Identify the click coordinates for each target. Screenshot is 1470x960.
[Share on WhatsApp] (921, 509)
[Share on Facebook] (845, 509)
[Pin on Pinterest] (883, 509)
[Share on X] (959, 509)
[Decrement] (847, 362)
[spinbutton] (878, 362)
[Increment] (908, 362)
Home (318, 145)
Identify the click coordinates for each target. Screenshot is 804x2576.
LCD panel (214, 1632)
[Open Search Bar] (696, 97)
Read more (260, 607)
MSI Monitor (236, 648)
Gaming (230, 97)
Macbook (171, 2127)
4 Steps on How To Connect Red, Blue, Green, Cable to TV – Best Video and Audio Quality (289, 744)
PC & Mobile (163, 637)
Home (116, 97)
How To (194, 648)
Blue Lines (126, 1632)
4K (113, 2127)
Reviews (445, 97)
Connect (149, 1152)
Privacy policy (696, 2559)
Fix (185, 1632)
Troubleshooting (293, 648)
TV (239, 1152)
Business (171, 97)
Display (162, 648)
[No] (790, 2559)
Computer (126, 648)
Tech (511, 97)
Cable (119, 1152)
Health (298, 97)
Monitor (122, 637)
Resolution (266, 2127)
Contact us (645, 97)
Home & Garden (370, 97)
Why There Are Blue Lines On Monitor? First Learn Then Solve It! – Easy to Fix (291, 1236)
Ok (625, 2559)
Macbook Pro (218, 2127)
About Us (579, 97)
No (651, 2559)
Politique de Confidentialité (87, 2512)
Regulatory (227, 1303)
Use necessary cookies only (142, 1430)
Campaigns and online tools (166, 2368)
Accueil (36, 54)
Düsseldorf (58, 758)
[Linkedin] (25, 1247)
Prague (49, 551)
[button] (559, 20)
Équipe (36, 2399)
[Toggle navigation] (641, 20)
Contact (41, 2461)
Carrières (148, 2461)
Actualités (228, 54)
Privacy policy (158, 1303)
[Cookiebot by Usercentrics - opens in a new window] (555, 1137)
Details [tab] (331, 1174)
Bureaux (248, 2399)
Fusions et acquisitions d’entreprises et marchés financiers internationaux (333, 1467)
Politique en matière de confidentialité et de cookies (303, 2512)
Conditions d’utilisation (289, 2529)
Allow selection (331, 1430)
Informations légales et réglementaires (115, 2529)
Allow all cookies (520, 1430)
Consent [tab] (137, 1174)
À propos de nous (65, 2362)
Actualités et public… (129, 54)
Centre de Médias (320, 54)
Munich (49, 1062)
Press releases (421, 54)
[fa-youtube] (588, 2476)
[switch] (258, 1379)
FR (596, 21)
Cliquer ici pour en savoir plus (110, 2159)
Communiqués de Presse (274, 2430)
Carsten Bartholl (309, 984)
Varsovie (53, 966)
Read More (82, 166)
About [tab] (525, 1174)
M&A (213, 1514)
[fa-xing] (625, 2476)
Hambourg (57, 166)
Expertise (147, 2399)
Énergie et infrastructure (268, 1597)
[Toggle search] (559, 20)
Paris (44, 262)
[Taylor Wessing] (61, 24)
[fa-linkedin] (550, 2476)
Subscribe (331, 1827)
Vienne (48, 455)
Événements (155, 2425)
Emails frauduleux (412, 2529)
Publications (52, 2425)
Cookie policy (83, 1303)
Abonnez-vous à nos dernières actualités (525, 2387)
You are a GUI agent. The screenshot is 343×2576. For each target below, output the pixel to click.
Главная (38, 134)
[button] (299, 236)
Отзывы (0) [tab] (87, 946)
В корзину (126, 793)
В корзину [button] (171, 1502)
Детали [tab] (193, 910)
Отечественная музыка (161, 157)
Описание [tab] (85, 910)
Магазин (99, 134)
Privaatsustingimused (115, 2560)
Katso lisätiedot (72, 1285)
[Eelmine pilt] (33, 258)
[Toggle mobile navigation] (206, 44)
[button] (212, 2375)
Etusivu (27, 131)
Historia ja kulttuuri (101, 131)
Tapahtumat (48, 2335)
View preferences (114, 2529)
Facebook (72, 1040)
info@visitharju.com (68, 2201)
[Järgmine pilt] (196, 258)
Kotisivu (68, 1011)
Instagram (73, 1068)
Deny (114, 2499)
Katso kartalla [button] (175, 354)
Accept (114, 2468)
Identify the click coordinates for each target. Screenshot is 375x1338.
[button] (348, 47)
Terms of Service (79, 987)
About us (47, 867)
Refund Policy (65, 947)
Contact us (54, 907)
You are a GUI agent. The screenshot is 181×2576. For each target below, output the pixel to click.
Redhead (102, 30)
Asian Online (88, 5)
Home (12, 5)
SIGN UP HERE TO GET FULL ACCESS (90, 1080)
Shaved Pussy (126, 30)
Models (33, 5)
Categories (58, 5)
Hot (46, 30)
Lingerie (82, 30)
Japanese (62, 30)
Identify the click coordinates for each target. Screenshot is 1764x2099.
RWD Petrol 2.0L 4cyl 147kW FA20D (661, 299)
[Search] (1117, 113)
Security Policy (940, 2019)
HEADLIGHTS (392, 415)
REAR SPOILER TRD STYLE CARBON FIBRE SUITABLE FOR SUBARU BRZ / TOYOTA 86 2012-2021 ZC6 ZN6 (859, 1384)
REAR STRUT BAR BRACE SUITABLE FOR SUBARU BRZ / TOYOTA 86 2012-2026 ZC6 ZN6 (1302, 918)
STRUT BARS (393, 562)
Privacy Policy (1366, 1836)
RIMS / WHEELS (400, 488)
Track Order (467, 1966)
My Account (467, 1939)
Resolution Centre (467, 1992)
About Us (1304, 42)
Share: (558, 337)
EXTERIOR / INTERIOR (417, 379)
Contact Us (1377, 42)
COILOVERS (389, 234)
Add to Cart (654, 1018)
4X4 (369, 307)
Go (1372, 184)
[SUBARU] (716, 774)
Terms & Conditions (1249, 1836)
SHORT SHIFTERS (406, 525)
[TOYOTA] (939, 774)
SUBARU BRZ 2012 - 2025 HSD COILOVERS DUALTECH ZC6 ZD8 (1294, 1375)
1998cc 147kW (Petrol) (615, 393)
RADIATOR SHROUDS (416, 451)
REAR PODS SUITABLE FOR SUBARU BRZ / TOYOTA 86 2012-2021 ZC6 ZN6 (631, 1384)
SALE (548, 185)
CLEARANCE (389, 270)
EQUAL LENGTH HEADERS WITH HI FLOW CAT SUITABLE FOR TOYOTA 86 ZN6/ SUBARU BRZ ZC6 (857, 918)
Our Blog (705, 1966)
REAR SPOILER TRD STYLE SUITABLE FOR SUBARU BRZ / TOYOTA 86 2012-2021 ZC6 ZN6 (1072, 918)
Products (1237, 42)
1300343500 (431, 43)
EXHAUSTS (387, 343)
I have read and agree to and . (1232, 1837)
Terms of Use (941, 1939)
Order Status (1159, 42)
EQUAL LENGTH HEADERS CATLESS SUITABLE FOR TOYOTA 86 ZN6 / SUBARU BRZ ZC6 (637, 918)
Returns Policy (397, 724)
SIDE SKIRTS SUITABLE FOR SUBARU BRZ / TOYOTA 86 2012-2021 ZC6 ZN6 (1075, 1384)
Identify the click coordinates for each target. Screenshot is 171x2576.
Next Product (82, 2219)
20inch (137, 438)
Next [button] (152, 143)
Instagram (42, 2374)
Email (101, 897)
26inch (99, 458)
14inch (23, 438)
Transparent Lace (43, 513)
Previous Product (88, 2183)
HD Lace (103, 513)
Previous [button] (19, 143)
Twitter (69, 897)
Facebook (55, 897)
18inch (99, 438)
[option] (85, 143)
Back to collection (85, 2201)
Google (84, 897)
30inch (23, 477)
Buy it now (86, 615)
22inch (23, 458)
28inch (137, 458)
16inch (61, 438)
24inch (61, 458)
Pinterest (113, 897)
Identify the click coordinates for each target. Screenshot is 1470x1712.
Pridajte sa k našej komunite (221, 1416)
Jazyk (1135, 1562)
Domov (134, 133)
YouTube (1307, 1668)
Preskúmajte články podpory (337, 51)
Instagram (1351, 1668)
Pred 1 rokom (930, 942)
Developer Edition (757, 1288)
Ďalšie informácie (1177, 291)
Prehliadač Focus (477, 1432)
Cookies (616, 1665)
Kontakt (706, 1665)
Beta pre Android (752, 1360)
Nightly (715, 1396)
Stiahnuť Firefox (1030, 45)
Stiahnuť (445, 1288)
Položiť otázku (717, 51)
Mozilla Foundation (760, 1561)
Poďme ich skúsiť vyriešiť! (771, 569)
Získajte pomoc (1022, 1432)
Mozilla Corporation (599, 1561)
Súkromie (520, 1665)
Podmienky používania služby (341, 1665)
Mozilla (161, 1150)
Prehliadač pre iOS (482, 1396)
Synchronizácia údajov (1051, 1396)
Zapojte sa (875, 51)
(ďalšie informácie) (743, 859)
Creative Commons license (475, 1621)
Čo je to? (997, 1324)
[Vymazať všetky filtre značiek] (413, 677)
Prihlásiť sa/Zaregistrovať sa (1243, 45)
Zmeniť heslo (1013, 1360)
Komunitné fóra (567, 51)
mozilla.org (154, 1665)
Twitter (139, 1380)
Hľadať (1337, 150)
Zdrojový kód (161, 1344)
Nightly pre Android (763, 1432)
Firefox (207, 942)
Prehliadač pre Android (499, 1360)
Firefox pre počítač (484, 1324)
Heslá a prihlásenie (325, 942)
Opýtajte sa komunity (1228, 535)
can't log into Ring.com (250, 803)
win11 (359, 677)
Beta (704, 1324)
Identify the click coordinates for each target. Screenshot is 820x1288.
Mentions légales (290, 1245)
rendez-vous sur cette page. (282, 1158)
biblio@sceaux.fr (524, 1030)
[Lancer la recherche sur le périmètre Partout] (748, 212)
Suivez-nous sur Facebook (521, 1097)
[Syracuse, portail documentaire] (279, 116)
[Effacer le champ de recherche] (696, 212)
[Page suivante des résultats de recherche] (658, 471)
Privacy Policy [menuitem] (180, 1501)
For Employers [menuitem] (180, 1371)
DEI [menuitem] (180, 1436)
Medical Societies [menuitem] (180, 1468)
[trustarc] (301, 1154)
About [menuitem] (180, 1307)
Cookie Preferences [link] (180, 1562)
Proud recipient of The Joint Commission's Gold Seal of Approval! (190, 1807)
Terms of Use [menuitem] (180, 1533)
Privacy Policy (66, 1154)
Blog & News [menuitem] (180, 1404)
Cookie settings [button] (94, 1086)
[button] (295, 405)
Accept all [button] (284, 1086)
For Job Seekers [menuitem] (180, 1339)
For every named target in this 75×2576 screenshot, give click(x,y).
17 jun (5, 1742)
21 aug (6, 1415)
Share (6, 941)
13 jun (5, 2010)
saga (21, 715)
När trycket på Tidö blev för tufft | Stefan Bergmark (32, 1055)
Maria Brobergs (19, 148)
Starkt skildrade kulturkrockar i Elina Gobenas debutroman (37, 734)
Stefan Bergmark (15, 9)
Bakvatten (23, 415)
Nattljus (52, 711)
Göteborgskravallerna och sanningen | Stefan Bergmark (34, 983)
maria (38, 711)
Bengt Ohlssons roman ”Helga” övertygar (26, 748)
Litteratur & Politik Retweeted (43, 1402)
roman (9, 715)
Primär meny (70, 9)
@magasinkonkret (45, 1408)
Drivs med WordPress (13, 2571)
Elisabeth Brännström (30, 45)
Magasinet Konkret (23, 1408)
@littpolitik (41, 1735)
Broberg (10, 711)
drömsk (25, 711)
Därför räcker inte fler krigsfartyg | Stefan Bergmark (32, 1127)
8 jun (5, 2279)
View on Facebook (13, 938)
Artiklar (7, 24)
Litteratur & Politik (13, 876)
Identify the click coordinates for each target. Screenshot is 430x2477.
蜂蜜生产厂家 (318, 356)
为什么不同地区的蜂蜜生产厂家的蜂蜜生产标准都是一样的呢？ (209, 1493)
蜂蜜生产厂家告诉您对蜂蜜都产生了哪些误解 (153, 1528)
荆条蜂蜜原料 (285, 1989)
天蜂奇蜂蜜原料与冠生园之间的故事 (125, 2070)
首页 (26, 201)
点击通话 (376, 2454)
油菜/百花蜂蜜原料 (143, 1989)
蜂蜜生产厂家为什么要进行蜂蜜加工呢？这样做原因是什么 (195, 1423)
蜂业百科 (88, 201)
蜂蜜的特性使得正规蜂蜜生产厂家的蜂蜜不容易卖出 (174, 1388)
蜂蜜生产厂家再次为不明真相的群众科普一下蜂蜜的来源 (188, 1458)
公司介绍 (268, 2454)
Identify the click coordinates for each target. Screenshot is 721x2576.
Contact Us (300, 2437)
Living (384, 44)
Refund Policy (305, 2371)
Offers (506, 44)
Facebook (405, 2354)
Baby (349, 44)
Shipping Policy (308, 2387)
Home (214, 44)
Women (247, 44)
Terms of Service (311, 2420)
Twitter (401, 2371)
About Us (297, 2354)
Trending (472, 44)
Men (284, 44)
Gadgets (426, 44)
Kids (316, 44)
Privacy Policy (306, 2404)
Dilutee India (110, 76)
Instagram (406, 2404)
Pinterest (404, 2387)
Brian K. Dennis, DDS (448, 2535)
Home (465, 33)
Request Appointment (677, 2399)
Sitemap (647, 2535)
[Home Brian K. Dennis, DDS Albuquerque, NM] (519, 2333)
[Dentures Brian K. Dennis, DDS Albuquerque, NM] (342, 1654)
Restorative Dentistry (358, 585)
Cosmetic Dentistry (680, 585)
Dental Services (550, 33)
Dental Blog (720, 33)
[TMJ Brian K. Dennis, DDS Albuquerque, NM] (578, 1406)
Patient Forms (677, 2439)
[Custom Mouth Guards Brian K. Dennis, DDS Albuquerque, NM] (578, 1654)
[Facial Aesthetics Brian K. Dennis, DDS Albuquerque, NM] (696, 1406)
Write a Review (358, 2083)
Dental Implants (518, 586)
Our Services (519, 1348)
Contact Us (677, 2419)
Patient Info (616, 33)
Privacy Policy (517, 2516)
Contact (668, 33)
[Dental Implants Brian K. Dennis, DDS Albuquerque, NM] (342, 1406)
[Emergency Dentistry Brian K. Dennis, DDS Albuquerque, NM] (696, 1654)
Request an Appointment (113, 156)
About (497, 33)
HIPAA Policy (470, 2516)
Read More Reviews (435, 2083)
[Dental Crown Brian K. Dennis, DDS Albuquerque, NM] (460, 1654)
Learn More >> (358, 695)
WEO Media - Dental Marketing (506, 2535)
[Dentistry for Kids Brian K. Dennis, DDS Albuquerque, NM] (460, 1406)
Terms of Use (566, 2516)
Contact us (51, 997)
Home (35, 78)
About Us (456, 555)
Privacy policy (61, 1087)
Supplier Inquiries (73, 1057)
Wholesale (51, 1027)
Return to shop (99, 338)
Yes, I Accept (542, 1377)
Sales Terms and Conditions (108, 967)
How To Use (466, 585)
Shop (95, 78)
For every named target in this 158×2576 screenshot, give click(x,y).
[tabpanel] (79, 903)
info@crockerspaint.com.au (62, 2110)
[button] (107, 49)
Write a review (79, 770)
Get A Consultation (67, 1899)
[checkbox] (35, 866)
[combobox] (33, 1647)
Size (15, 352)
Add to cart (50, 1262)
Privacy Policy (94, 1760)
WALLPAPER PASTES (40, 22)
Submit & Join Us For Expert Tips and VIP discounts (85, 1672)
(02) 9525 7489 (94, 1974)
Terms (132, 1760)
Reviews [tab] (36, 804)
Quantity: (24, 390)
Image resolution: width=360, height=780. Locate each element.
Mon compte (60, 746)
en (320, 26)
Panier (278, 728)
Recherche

------------

▸ EXERCISE OBJECTIVE
Only the lines from the one with "Terms of Use (566, 2516)" through the last line of the material above are to be duplicated, exactly and with both ends kept.

▸ RESPONSE TO THIS EXERCISE
Terms of Use (566, 2516)
Contact us (51, 997)
Home (35, 78)
About Us (456, 555)
Privacy policy (61, 1087)
Supplier Inquiries (73, 1057)
Wholesale (51, 1027)
Return to shop (99, 338)
Yes, I Accept (542, 1377)
Sales Terms and Conditions (108, 967)
How To Use (466, 585)
Shop (95, 78)
For every named target in this 158×2576 screenshot, give click(x,y).
[tabpanel] (79, 903)
info@crockerspaint.com.au (62, 2110)
[button] (107, 49)
Write a review (79, 770)
Get A Consultation (67, 1899)
[checkbox] (35, 866)
[combobox] (33, 1647)
Size (15, 352)
Add to cart (50, 1262)
Privacy Policy (94, 1760)
WALLPAPER PASTES (40, 22)
Submit & Join Us For Expert Tips and VIP discounts (85, 1672)
(02) 9525 7489 (94, 1974)
Terms (132, 1760)
Reviews [tab] (36, 804)
Quantity: (24, 390)
Image resolution: width=360, height=780. Locate each element.
Mon compte (60, 746)
en (320, 26)
Panier (278, 728)
Recherche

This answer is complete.